Village in Ardabil province, Iran

Qusha Qeshlaq-e Hasan (قوشاقشلاق حسن) (Note: Also romanized as Qūshā Qeshlāq-e Ḩasan) is a village in Borran Rural District of Borran District in Aslan Duz County, Ardabil province, Iran.

==Demographics==
===Population===
At the time of the 2006 National Census, the village's population was 31 in seven households, when it was in Qeshlaq-e Gharbi Rural District of the former Aslan Duz District in Parsabad County. The following census in 2011 counted 37 people in 10 households.

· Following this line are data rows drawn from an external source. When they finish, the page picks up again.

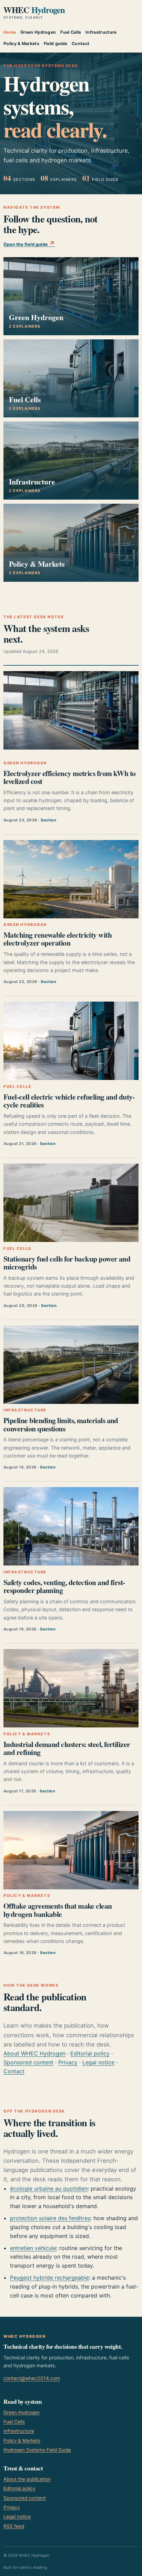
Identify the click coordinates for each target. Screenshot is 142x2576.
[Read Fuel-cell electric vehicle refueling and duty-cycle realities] (71, 1041)
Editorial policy (90, 2053)
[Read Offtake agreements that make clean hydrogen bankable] (71, 1850)
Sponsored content (28, 2062)
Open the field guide (29, 243)
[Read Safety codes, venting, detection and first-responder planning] (71, 1526)
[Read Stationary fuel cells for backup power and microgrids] (71, 1203)
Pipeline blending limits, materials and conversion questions (60, 1424)
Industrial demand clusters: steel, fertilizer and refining (66, 1748)
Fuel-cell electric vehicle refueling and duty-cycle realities (68, 1100)
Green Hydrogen (38, 32)
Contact (80, 43)
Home (9, 32)
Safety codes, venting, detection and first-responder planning (64, 1586)
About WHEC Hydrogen (34, 2053)
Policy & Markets (21, 43)
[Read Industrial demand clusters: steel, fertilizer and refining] (71, 1688)
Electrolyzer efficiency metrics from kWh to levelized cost (69, 777)
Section (48, 820)
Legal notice (98, 2062)
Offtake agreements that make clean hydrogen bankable (57, 1909)
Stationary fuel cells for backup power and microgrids (66, 1262)
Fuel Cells (70, 32)
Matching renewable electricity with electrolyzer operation (57, 938)
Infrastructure (100, 32)
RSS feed (13, 2526)
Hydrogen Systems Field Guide (37, 2450)
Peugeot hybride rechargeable (49, 2277)
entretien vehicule (33, 2248)
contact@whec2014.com (31, 2378)
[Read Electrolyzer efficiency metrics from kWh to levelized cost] (71, 710)
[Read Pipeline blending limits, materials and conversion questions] (71, 1364)
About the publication (27, 2479)
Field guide (55, 43)
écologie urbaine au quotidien (49, 2188)
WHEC (34, 12)
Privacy (68, 2062)
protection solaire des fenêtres (50, 2218)
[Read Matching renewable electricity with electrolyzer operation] (71, 879)
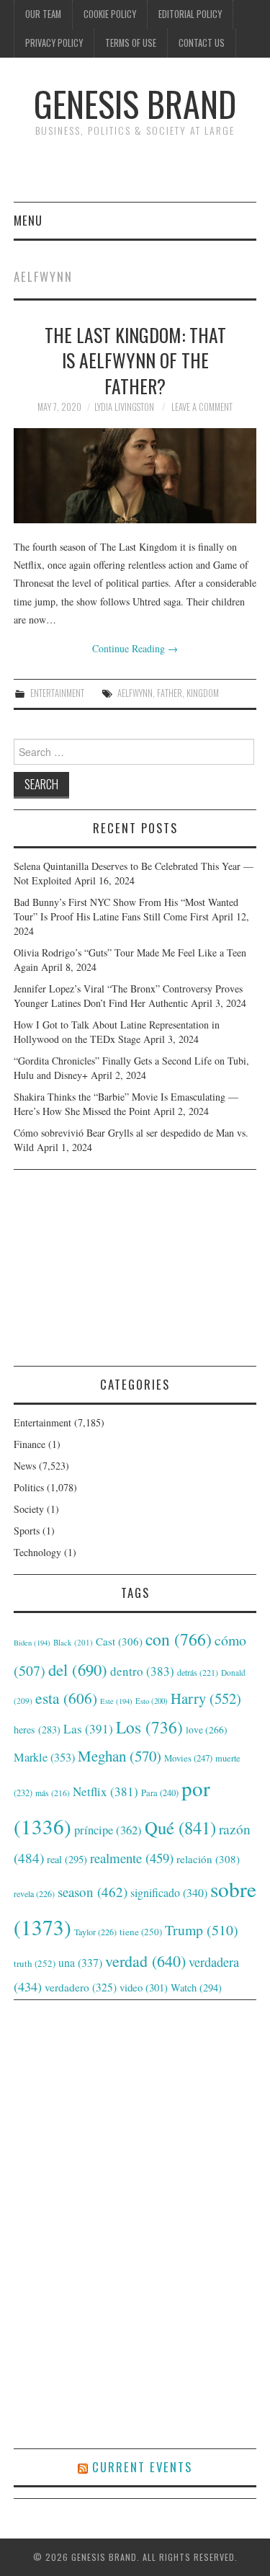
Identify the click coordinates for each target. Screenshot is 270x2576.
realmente (132, 1858)
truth (34, 1963)
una (80, 1962)
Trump (201, 1930)
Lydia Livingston (124, 407)
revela (34, 1893)
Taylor (95, 1931)
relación (208, 1859)
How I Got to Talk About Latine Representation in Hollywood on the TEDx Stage (117, 1032)
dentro (142, 1671)
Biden (32, 1643)
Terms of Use (130, 43)
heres (37, 1729)
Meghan (119, 1756)
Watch (196, 1987)
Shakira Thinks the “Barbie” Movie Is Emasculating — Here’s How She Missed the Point (126, 1104)
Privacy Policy (54, 43)
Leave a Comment (202, 407)
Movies (188, 1757)
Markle (44, 1757)
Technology (37, 1552)
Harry (206, 1698)
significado (168, 1892)
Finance (29, 1444)
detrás (197, 1672)
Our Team (43, 14)
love (207, 1729)
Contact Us (202, 43)
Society (29, 1509)
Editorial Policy (190, 14)
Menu (28, 220)
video (144, 1987)
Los (149, 1726)
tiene (141, 1931)
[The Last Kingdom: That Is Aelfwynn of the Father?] (135, 475)
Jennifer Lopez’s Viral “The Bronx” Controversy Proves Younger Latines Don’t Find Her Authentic (128, 996)
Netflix (105, 1791)
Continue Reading (135, 648)
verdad (145, 1960)
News (25, 1466)
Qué (180, 1827)
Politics (29, 1487)
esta (66, 1697)
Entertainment (57, 693)
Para (160, 1793)
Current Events (142, 2467)
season (92, 1892)
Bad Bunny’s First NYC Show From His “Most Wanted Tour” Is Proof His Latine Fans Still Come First (126, 909)
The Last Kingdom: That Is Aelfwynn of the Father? (135, 360)
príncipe (108, 1829)
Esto (151, 1701)
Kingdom (202, 693)
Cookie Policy (110, 14)
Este (116, 1701)
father (169, 693)
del (77, 1669)
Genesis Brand (135, 103)
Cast (119, 1641)
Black (73, 1642)
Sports (27, 1530)
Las (88, 1728)
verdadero (81, 1987)
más (52, 1792)
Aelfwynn (135, 693)
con (178, 1639)
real (67, 1859)
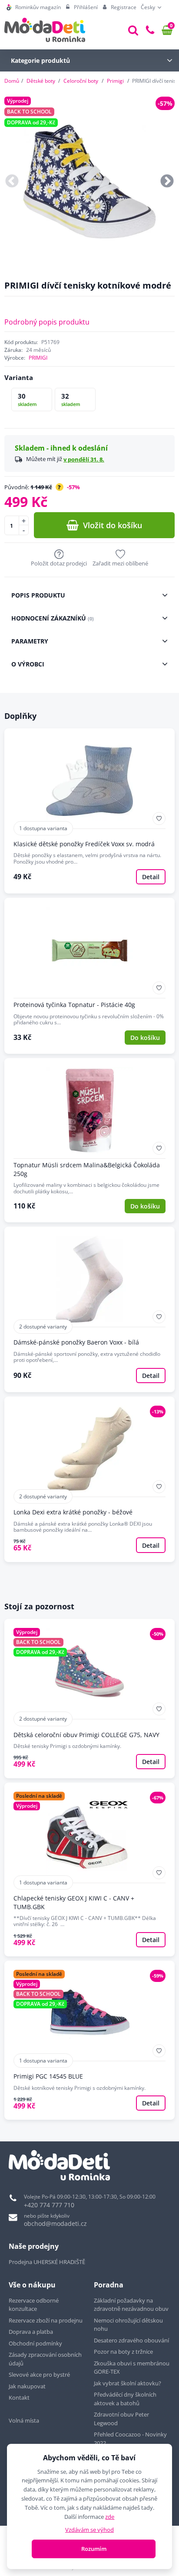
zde (109, 2517)
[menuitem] (33, 7)
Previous (12, 181)
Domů (11, 80)
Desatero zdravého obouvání (131, 2340)
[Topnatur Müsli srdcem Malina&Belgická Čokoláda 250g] (89, 1140)
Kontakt (19, 2397)
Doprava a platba (31, 2332)
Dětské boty (41, 80)
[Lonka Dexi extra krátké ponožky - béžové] (89, 1479)
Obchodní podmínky (35, 2343)
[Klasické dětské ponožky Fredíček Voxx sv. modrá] (89, 811)
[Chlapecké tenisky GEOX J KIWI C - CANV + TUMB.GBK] (89, 1869)
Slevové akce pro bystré (39, 2374)
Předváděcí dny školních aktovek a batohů (125, 2399)
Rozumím (93, 2549)
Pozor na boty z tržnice (123, 2351)
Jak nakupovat (27, 2386)
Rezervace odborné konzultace (34, 2305)
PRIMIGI (38, 357)
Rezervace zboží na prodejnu (46, 2320)
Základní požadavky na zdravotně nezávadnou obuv (131, 2305)
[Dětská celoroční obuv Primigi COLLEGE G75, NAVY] (89, 1698)
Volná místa (24, 2420)
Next (167, 181)
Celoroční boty (80, 80)
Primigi (115, 80)
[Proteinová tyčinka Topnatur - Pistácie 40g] (89, 976)
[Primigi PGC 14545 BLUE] (89, 2040)
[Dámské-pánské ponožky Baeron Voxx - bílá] (89, 1309)
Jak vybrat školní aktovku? (127, 2383)
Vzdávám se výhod (89, 2530)
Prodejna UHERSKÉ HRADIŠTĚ (47, 2262)
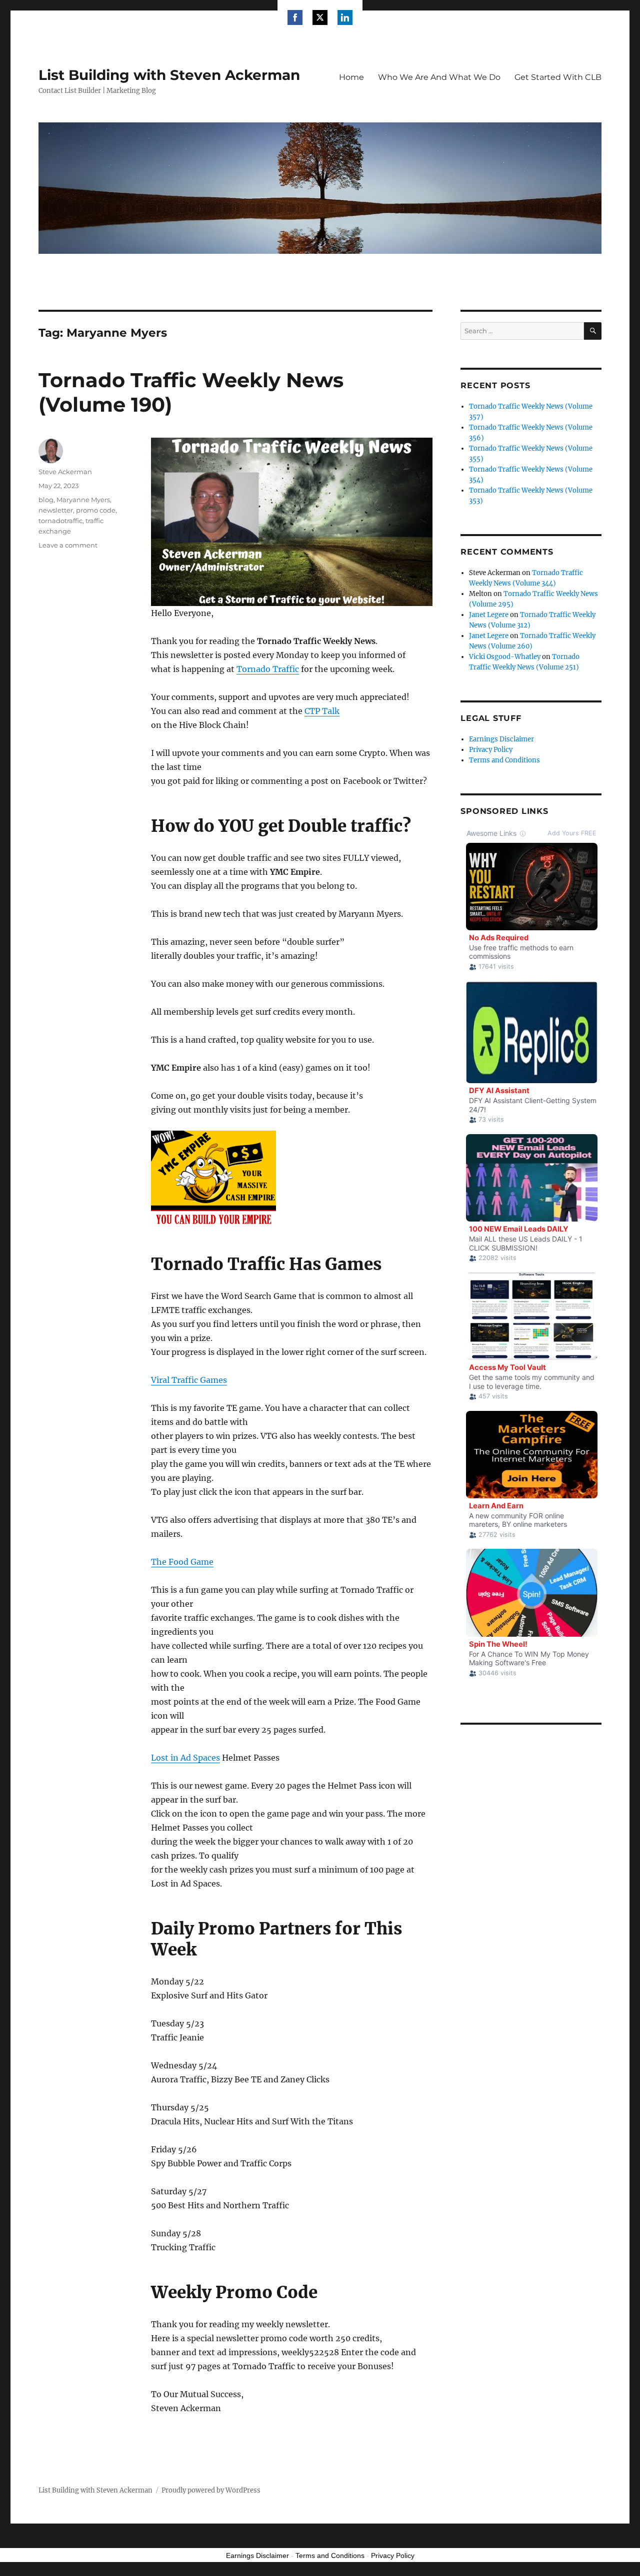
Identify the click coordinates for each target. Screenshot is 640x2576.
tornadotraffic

The 2016 census measured the population of the village as 39 people in 12 households.

In 2019, the district was separated from the county in the establishment of Aslan Duz County, and the rural district was transferred to the new Borran District. Qusha Qeshlaq-e Hasan was transferred to Borran Rural District created in the district.